In orange, the location of the Barmaz site, looking south. It is located on the plain, at the foot of the Chablais massif, which rises to an altitude of 2500 m. The site is divided into two contemporary burial areas called Barmaz I (dark blue) and Barmaz II (light blue) (Honegger and Desideri 2003, modified). Credit: Journal of Archaeological Sciences: Reports (2024). DOI: 10.1016/j.jasrep.2024.104585

Using isotope geochemistry, a team from the University of Geneva (UNIGE) has discovered new information about the Barmaz necropolis in Valais (Switzerland): 14% of the people buried 6,000 years ago at this site were not natives. Furthermore, the study suggests that this Middle Neolithic agro-pastoral society – one of the oldest known in the western part of Switzerland – was relatively egalitarian.

Carbon, nitrogen and sulfur isotope ratios contained in the bones reveal that all members of the community, including people from other countries, had access to the same food sources. These results are published in Journal of Archaeological Sciences: Reports.

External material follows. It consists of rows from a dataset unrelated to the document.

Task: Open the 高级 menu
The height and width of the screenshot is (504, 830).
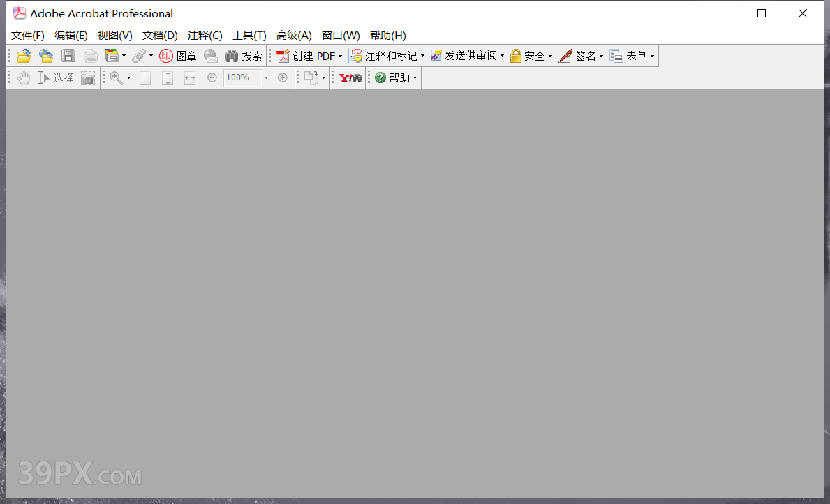Action: pyautogui.click(x=294, y=35)
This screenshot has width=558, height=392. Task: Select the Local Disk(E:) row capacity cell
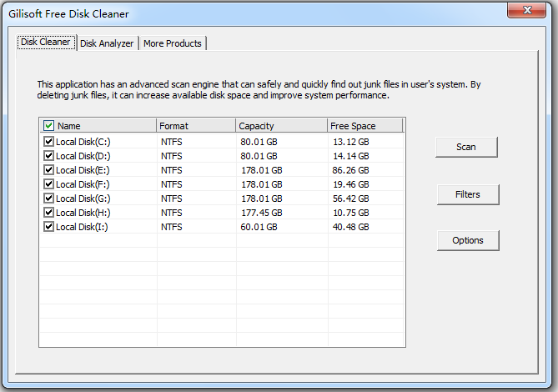(x=262, y=170)
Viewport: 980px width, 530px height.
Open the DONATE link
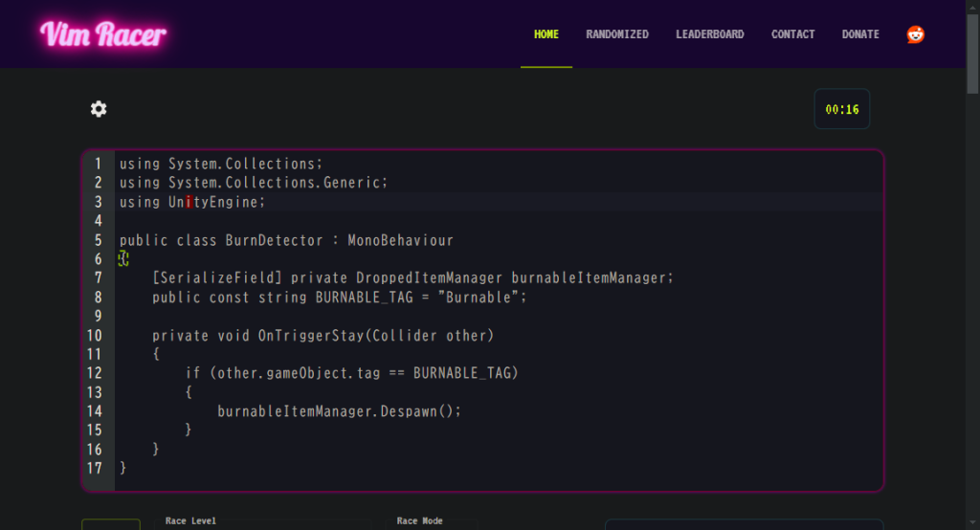click(x=860, y=34)

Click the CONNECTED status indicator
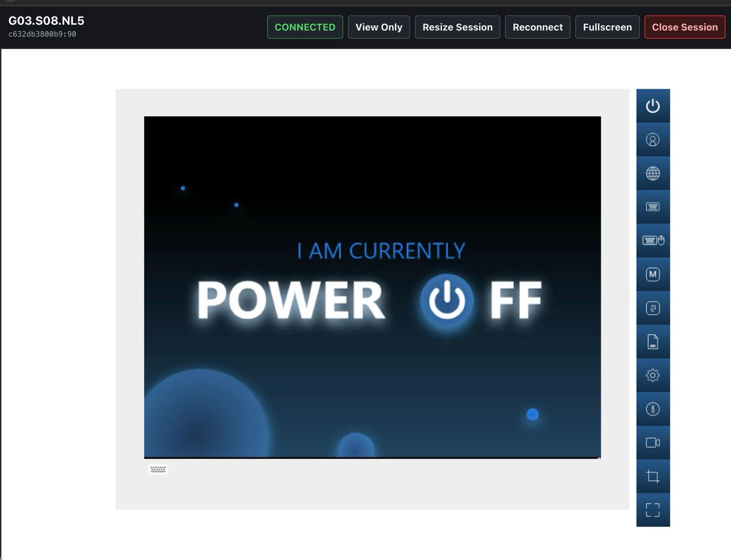click(305, 27)
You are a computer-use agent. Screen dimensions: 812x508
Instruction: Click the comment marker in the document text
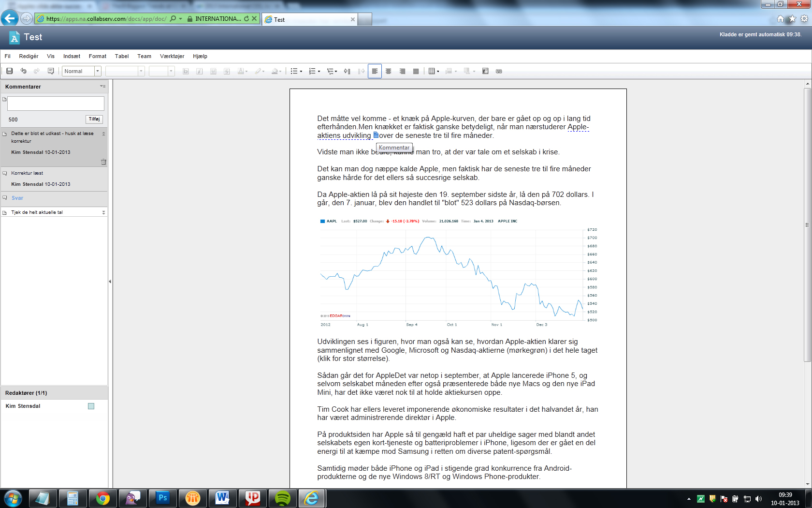click(376, 135)
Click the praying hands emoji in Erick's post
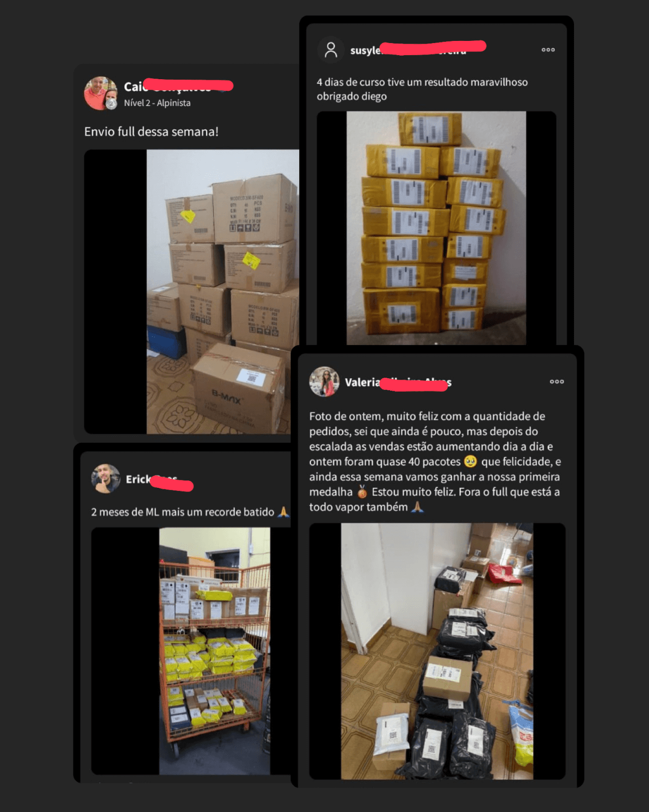 tap(283, 511)
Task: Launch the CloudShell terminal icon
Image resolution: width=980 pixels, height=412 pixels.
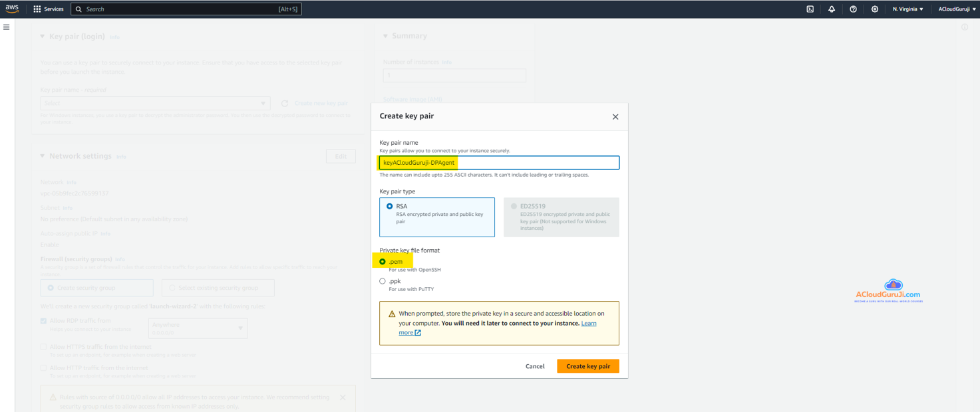Action: pos(810,9)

The Neolithic period marked the beginning of animal husbandry and agriculture. In Switzerland, this period spans between 5500 and 2200 BC. The first agropastoral communities gradually transitioned from a predatory economy—in which hunting and gathering provided the nutrients essential for survival—to a production economy.

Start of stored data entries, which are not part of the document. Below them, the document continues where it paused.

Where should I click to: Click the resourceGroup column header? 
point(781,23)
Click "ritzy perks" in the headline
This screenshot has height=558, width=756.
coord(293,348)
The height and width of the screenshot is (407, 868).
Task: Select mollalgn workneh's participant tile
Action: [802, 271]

This fundamentally changed the dietary habits and functioning dynamics of Neolithic populations. The bones and teeth of individuals preserve chemical traces that scientists are now able to detect and interpret.

The aim of the study carried out by Déborah Rosselet-Christ, a PhD student in the Laboratory of African Archeology and Anthropology at the UNIGE Faculty of Sciences, is to apply isotope analysis to human remains dating from the Neolithic period to learn more about them. diet and mobility.

The levels of certain isotopes of carbon, nitrogen, sulfur and strontium depend on the environment in which each individual lives and eats. Isotopes are atoms that have the same number of electrons and protons, but a different number of neutrons. This very precise and delicate technique is being applied for the first time to the alpine agro-pastoral populations of the Middle Neolithic period in the western part of Switzerland.

Mobility according to the second molar

Excavated in the 1950s and 1990s, the Barmaz site at Collombey-Muraz in the Chablais region of Valais is one of the oldest remains of agro-pastoral societies in western Switzerland that has preserved human remains. It includes two necropolises containing the remains of about seventy individuals. For her master’s degree, Déborah Rosselet-Christ, the first author of the study, selected 49 of them (as many women as men) from whom she systematically took collagen samples from certain bones, as well as enamel fragments from their second molars.

“The second molar is a tooth whose crown is formed between the ages of three and eight,” explains the researcher.

“Once formed, tooth enamel is not renewed for the rest of life. Its chemical composition reflects the environment in which its owner lived during childhood. Strontium (Sr) is a good indicator of mobility. The abundance ratio between the two its isotopes – that is, their proportion – varies greatly depending on the age of the surrounding rocks.

Analysis of strontium isotope ratios in 49 individuals from Barmaz reveals a high degree of homogeneity in most of them and significantly different values ​​in only 14% of the samples, indicating a different origin.

“The technique makes it possible to determine that these are individuals who did not live the first years of their lives in the place where they are buried, but it is more difficult to determine where they come from,” says Jocelyne Desideri, senior lecturer at Laboratory of African Archeology and Anthropology at UNIGE Faculty of Science, last author of the article.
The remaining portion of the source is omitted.